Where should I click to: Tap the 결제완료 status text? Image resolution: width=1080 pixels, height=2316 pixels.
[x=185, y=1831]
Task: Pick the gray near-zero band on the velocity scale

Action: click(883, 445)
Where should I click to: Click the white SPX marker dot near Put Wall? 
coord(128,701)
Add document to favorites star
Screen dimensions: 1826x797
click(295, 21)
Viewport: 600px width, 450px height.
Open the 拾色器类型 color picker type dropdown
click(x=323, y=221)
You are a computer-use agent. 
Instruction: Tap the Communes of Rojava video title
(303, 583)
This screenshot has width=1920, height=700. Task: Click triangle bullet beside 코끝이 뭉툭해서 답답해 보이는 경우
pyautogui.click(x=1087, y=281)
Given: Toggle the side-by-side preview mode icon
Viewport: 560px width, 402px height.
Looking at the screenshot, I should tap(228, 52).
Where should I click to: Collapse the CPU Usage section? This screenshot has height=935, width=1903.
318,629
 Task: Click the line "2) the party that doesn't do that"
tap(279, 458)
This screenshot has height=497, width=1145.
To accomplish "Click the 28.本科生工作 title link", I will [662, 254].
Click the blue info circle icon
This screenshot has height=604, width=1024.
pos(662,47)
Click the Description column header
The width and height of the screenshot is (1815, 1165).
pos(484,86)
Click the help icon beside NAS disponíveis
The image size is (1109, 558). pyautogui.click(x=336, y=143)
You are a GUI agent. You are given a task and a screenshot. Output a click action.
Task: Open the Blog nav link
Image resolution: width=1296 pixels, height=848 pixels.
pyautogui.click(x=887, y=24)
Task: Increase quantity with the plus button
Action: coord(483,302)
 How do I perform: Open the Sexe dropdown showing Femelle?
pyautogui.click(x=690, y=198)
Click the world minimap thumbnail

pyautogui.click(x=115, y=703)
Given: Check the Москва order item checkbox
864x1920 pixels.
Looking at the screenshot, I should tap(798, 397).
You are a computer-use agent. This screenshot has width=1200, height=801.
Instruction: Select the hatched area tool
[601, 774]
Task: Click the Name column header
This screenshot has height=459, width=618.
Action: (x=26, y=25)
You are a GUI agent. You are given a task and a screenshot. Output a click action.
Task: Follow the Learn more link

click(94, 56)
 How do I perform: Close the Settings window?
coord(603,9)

────────────────────────────────────────

WHAT YOU HAVE TO DO.
Start at the top line of the records and retype them all exactly.

EXPECTED OUTPUT.
Where should I click to: Tap the 결제완료 status text? Image resolution: width=1080 pixels, height=2316 pixels.
[x=185, y=1831]
Task: Pick the gray near-zero band on the velocity scale

Action: click(883, 445)
Where should I click to: Click the white SPX marker dot near Put Wall? 
coord(128,701)
Add document to favorites star
Screen dimensions: 1826x797
click(295, 21)
Viewport: 600px width, 450px height.
Open the 拾色器类型 color picker type dropdown
click(x=323, y=221)
You are a computer-use agent. 
Instruction: Tap the Communes of Rojava video title
(303, 583)
This screenshot has width=1920, height=700. Task: Click triangle bullet beside 코끝이 뭉툭해서 답답해 보이는 경우
pyautogui.click(x=1087, y=281)
Given: Toggle the side-by-side preview mode icon
Viewport: 560px width, 402px height.
Looking at the screenshot, I should tap(228, 52).
Where should I click to: Collapse the CPU Usage section? This screenshot has height=935, width=1903.
318,629
 Task: Click the line "2) the party that doesn't do that"
tap(279, 458)
This screenshot has height=497, width=1145.
To accomplish "Click the 28.本科生工作 title link", I will [662, 254].
Click the blue info circle icon
This screenshot has height=604, width=1024.
pos(662,47)
Click the Description column header
The width and height of the screenshot is (1815, 1165).
pos(484,86)
Click the help icon beside NAS disponíveis
The image size is (1109, 558). pyautogui.click(x=336, y=143)
You are a GUI agent. You are given a task and a screenshot. Output a click action.
Task: Open the Blog nav link
Image resolution: width=1296 pixels, height=848 pixels.
pyautogui.click(x=887, y=24)
Task: Increase quantity with the plus button
Action: coord(483,302)
 How do I perform: Open the Sexe dropdown showing Femelle?
pyautogui.click(x=690, y=198)
Click the world minimap thumbnail

pyautogui.click(x=115, y=703)
Given: Check the Москва order item checkbox
864x1920 pixels.
Looking at the screenshot, I should tap(798, 397).
You are a computer-use agent. This screenshot has width=1200, height=801.
Instruction: Select the hatched area tool
[601, 774]
Task: Click the Name column header
This screenshot has height=459, width=618.
Action: (x=26, y=25)
You are a GUI agent. You are given a task and a screenshot. Output a click action.
Task: Follow the Learn more link

click(94, 56)
 How do I perform: Close the Settings window?
coord(603,9)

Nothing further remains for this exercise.